The core of this feature involves three new methods:

public int GetCount()
{
    if (!File.Exists(countFilePath))
    {
        return 0;
    }

    var line = File.ReadLines(countFilePath).First();
    var count = int.Parse(line);

    return count;
}

private async Task SetCount(int newValue)
{
    await File.WriteAllTextAsync(countFilePath, newValue.ToString());
}

private async Task IncrementCount(int amount)
{
    var currentCount = GetCount();
    var newCount = currentCount + amount;
    await SetCount(newCount);
}

Quick summary of what’s changing here:

  • GetCount() now reads an integer from a file instead of iterating the data line by line, keeping track of the total count
  • SetCount() is used directly by the Delete() operation, incurring an additional loop to count the number of lines being saved to the data file
  • IncrementCount() is used directly by the Insert() operation

I made other changes to the code to make it easier to extend, mostly just refactoring.
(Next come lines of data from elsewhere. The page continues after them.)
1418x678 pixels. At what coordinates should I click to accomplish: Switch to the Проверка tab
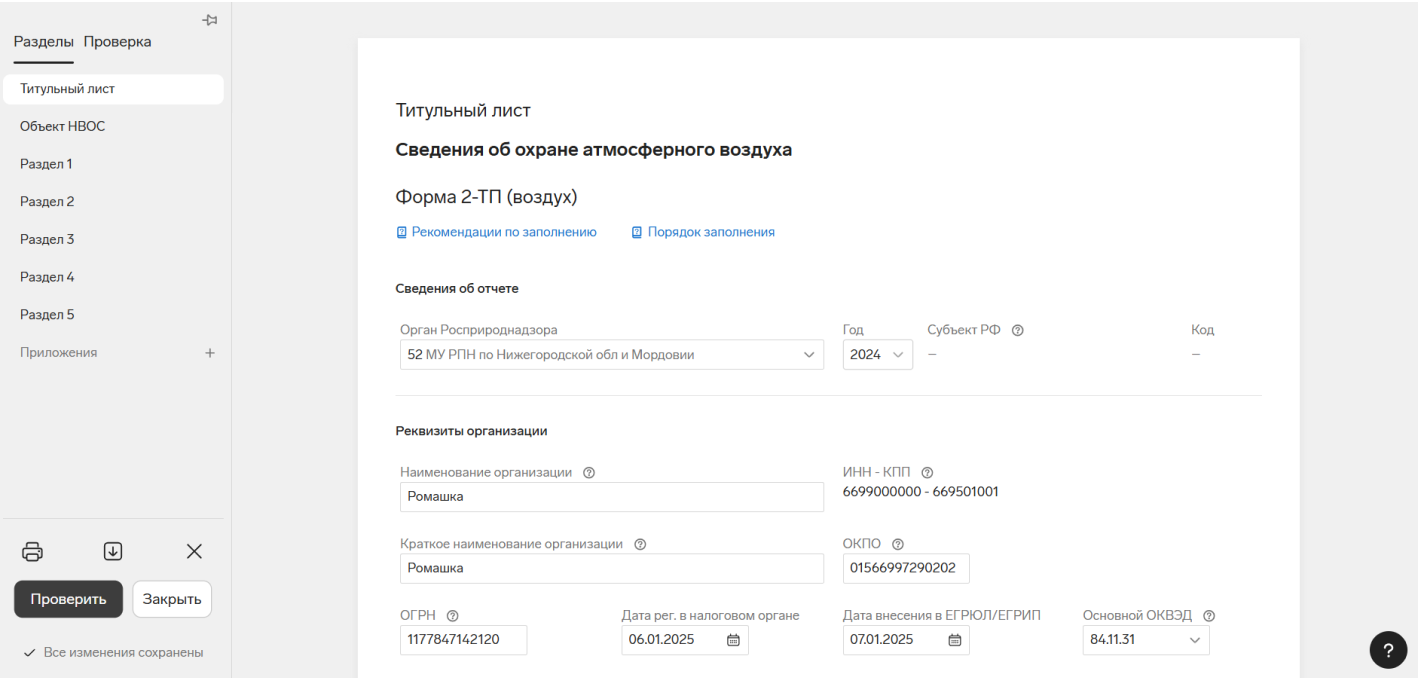coord(117,42)
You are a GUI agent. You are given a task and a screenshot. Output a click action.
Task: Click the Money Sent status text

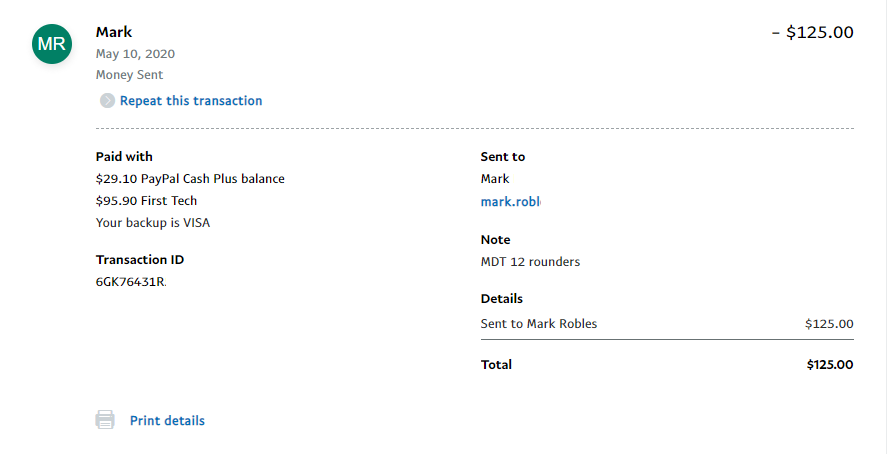pos(129,75)
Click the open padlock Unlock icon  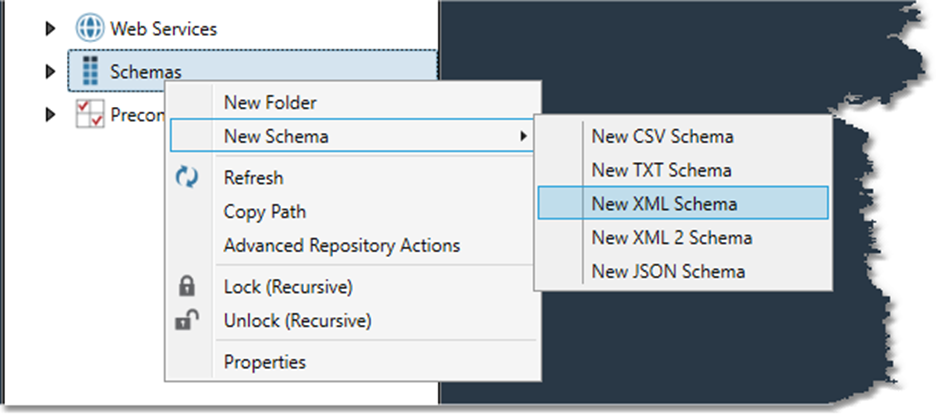click(187, 321)
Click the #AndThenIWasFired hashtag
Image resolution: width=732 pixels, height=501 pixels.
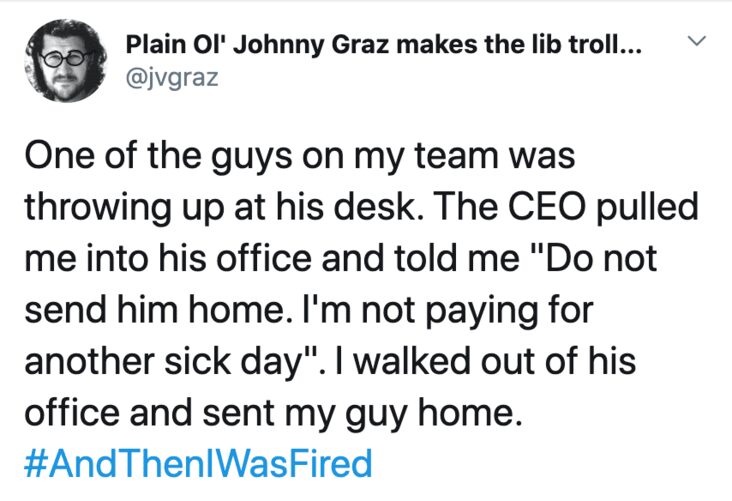click(198, 464)
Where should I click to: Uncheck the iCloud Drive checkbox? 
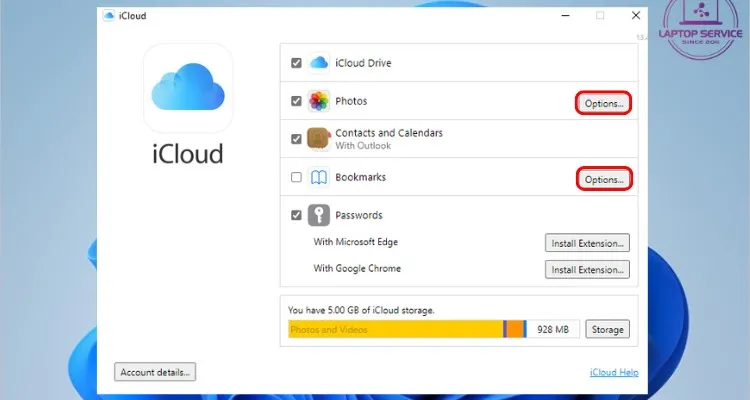pyautogui.click(x=296, y=63)
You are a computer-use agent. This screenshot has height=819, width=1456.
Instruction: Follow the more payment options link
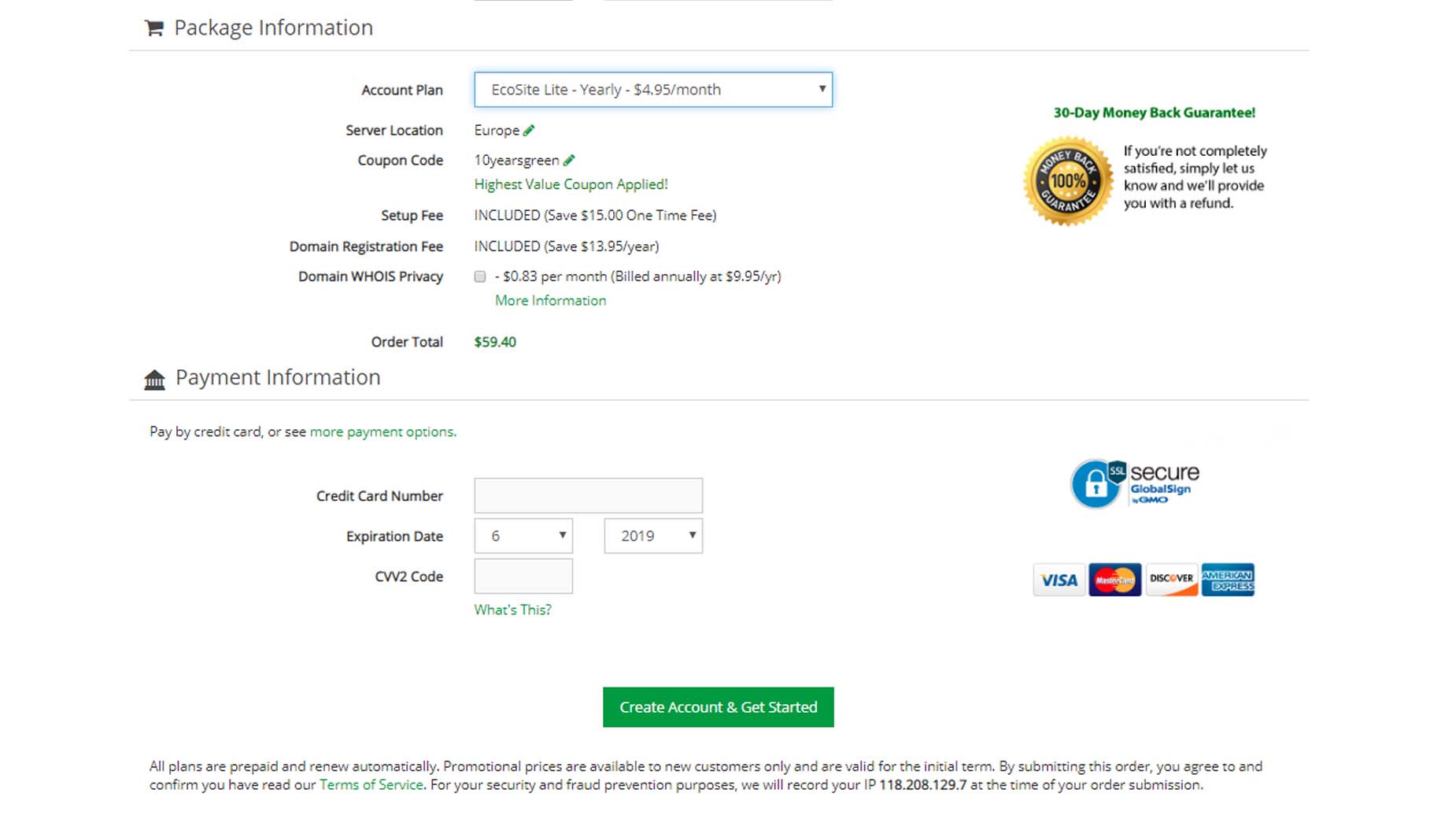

I find it boring to write about refactoring, but let me know if you want more details.

Benchmark results

I made a few changes to the benchmark since last time. I added timings for seeding the database (currently just a 1 MB file), inserts, and deletes, as well as the ability to benchmark all implementations at once without making code changes. The main thing left here (besides adding more tests) is improved formatting so it’s easier to compare implementations, but I will put time into this in the future.

  Seed 1 MB Insert 10 words Get total count Search 10 words Delete 10 words
Original DB 692 ms 8 ms 57 ms 182 ms 1823 ms
New DB 730 ms 17 ms 0 ms 188 ms 2161 ms

Thoughts

These results are mostly in line with expectations. Seeding should be only slightly slower because there’s one additional file write at the end. Inserts are ~2x slower which makes sense because the time is dominated by the I/O, and there’s now double the I/O happening. Searches are the same, which makes sense because nothing changed here. Deletes are only marginally slower. This was the biggest surprise. I think this is because my delete algorithm spends most of its time iterating the file looking for deletions, and the I/O at the end is minor in comparison.

The big question is whether this performance tradeoff is worth it. Obviously having to iterate the db to get a total record count isn’t ideal and storing it is simple, but slowing down writes by a factor of 2 is probably not okay. I’ll have to think about this more to see if there are any simple tweaks that could make this faster. While I have plenty of more advanced ideas, I’m intentionally staying out of complicated changes as long as I can; the point of this project is observing algorithmic complexity in the real world with only minimal code.

Next steps

Part 3 will be about taking this same database and storing it sorted. I expect this will improve search speed and significantly reduce insert and delete speed. The question is whether I can make the tradeoff reasonable without getting too into the weeds.